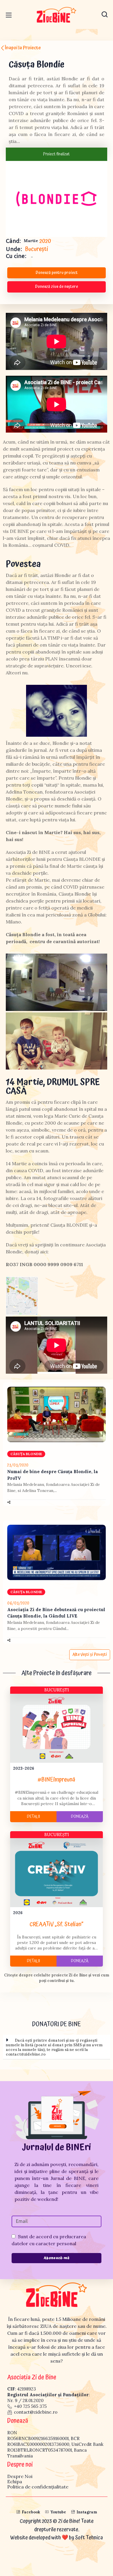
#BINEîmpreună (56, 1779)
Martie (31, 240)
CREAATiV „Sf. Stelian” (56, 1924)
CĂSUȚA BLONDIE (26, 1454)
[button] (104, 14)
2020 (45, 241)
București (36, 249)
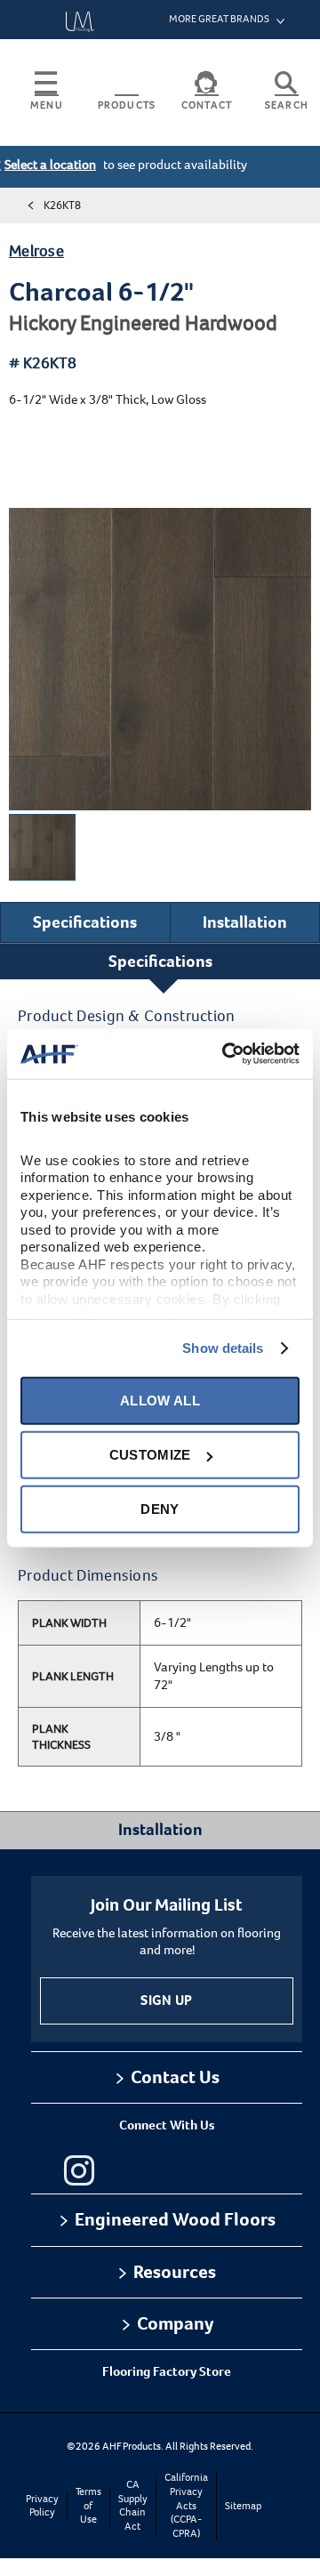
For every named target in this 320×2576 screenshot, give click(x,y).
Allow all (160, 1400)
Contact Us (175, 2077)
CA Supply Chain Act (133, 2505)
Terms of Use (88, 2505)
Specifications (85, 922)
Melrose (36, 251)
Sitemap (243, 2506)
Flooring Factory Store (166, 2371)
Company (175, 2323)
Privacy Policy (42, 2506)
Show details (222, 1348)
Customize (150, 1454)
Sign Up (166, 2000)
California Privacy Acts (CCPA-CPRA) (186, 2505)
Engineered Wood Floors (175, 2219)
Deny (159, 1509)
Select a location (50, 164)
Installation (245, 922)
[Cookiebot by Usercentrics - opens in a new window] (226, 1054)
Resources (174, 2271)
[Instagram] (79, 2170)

**Task prompt:** Nothing but the lines from the one containing "CĂSUȚA BLONDIE (26, 1454)" through the one containing "Melrose (36, 251)" should appear, copied exactly from the material above and without pictures.

**Response to this task:**
CĂSUȚA BLONDIE (26, 1454)
[button] (104, 14)
2020 (45, 241)
București (36, 249)
For every named target in this 320×2576 screenshot, give click(x,y).
Allow all (160, 1400)
Contact Us (175, 2077)
CA Supply Chain Act (133, 2505)
Terms of Use (88, 2505)
Specifications (85, 922)
Melrose (36, 251)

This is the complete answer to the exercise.